Restate word for word the line containing "2193x1251 pixels. How" and each line that follows it, through the last line below, and nothing else.

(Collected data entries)
....
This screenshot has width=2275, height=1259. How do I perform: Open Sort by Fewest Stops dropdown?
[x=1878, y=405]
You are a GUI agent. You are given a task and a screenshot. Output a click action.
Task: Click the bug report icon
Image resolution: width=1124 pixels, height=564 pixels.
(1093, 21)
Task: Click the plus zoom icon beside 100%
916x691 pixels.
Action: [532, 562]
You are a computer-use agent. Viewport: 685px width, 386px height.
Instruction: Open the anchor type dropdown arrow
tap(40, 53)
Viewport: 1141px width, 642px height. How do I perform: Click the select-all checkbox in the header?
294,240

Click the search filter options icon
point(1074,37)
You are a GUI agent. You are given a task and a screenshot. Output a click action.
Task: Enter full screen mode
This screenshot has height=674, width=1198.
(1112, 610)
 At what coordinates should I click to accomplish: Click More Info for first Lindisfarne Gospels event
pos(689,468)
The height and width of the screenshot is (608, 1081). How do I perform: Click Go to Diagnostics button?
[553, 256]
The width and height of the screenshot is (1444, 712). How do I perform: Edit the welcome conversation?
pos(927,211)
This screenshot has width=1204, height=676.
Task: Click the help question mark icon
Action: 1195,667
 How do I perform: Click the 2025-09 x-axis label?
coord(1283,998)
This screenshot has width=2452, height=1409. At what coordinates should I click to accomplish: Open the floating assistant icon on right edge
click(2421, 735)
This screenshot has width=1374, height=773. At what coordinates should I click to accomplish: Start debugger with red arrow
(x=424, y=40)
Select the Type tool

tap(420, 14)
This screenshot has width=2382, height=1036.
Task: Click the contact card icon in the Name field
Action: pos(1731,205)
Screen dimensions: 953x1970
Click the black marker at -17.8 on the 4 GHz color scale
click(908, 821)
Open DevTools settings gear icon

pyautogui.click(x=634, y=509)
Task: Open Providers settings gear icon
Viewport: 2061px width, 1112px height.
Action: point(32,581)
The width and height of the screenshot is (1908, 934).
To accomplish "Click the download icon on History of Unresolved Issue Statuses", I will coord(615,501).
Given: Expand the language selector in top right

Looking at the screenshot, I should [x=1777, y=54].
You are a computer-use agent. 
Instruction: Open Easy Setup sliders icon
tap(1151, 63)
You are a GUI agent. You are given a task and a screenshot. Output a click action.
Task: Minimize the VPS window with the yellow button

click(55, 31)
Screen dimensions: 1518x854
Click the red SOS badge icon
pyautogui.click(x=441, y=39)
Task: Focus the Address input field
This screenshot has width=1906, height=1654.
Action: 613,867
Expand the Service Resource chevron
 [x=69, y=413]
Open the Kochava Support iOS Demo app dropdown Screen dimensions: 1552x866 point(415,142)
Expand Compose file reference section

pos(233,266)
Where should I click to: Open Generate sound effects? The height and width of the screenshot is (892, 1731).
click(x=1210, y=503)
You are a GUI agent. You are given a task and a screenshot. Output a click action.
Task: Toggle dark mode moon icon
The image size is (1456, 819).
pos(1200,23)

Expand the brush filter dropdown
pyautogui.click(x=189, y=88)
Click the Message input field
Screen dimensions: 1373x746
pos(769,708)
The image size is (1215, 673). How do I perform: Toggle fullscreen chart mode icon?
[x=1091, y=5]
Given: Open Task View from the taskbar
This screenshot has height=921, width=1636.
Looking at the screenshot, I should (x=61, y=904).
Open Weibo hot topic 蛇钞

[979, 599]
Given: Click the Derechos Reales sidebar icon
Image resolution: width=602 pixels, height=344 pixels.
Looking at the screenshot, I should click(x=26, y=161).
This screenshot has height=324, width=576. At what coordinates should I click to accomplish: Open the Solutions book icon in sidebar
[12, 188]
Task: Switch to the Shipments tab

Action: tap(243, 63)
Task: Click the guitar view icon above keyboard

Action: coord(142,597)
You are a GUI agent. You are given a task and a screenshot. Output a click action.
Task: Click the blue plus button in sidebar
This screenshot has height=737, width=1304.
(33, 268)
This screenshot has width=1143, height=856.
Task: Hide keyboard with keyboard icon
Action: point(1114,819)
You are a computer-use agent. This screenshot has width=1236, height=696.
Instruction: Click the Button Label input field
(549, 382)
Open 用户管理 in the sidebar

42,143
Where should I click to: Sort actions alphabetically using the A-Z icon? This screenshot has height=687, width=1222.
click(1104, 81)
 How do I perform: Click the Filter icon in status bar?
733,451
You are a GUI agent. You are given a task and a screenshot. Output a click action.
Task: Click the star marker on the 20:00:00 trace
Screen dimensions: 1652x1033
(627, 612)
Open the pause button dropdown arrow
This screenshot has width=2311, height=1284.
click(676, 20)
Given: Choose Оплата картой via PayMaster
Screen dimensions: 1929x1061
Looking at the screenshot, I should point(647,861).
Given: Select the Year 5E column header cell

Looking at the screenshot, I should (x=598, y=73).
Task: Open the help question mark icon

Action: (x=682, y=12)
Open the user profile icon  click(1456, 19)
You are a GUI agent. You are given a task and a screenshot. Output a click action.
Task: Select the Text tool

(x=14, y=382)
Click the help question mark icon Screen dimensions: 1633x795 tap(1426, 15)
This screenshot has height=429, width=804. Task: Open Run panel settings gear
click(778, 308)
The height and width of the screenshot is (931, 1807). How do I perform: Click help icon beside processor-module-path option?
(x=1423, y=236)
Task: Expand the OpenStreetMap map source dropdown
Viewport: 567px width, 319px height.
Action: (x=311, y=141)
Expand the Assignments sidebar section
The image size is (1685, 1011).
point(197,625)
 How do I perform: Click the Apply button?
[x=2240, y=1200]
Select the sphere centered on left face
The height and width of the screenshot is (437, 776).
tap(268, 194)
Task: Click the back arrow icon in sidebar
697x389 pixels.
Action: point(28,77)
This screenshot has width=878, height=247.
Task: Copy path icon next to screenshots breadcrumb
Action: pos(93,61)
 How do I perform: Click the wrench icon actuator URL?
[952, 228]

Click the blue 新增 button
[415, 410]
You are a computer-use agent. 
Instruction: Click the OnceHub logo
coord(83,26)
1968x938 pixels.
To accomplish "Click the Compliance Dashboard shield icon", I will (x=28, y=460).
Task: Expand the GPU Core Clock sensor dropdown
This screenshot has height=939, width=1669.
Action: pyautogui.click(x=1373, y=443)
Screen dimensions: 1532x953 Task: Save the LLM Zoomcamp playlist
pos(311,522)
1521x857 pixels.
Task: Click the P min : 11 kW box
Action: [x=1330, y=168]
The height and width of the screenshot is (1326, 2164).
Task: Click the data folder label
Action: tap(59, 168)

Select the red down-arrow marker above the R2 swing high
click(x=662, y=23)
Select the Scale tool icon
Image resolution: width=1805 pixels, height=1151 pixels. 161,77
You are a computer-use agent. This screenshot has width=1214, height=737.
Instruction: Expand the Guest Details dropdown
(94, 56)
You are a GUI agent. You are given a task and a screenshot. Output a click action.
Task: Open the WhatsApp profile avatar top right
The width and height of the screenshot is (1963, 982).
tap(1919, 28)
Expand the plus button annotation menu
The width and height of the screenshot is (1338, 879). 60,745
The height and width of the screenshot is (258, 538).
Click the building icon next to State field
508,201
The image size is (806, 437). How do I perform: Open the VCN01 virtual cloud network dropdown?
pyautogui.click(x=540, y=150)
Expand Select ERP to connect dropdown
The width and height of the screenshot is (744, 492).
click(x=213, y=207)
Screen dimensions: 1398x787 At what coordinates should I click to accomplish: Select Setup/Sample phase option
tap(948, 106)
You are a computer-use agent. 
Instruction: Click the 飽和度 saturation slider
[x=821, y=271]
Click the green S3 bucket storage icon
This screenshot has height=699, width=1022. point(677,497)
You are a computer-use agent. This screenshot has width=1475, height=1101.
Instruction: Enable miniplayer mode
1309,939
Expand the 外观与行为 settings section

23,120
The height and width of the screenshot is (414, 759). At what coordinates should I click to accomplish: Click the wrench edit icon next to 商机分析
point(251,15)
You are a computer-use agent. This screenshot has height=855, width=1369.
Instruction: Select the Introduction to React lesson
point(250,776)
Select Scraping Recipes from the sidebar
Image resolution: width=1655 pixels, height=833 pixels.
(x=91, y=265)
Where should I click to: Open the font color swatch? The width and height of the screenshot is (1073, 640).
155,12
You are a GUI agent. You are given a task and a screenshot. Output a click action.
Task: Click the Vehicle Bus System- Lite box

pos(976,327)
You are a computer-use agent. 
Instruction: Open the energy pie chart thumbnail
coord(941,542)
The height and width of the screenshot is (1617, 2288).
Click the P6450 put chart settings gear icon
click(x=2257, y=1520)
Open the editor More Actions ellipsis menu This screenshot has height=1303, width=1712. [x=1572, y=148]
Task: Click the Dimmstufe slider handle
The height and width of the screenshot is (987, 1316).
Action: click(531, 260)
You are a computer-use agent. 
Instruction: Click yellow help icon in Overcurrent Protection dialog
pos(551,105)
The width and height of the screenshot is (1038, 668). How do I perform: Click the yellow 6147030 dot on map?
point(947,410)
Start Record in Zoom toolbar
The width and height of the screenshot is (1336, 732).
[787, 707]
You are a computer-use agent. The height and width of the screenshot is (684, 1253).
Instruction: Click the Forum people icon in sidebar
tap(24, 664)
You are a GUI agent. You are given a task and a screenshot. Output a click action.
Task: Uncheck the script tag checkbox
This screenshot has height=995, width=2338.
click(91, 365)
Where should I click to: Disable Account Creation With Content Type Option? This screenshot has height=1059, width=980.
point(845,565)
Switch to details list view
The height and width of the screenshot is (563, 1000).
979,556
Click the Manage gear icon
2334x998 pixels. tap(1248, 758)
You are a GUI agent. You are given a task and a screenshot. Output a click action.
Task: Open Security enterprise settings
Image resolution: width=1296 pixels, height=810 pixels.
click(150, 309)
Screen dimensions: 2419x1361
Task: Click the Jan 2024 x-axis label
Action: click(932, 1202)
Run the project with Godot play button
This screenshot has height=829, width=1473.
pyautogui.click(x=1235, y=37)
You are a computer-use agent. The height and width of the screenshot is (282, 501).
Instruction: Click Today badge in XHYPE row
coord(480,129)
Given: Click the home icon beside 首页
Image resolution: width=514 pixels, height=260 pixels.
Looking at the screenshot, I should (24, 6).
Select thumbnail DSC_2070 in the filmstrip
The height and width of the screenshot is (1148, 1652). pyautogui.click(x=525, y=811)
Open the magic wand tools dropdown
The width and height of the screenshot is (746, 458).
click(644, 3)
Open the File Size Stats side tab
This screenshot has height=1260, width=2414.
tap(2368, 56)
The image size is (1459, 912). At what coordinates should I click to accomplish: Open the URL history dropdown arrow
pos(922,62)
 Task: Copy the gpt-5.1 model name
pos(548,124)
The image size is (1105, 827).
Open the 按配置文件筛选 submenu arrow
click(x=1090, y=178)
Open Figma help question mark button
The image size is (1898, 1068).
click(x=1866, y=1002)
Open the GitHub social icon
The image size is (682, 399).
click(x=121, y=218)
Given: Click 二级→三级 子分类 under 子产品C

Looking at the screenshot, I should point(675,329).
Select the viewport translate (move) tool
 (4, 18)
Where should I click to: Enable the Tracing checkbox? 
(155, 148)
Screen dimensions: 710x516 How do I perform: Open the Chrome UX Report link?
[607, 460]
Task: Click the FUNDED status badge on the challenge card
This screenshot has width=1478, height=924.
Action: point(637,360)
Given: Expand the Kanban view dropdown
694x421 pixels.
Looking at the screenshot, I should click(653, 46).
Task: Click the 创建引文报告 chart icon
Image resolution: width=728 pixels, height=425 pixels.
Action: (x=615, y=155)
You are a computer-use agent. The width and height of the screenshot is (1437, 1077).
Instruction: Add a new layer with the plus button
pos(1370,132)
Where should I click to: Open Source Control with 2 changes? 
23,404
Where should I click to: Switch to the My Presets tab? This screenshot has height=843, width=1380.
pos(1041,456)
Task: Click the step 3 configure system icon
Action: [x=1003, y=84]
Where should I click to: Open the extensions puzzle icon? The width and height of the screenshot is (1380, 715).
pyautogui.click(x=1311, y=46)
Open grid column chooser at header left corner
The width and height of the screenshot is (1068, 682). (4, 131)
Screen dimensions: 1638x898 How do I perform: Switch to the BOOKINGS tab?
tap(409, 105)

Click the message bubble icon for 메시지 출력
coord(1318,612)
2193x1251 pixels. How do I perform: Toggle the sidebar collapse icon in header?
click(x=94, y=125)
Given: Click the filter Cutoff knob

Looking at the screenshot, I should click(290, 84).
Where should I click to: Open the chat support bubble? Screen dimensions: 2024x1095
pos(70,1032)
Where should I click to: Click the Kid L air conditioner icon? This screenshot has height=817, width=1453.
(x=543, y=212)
....
_Result of this task_.
2193x1251 pixels. How do I perform: Toggle the sidebar collapse icon in header?
click(x=94, y=125)
Given: Click the filter Cutoff knob

Looking at the screenshot, I should click(290, 84).
Where should I click to: Open the chat support bubble? Screen dimensions: 2024x1095
pos(70,1032)
Where should I click to: Click the Kid L air conditioner icon? This screenshot has height=817, width=1453.
(x=543, y=212)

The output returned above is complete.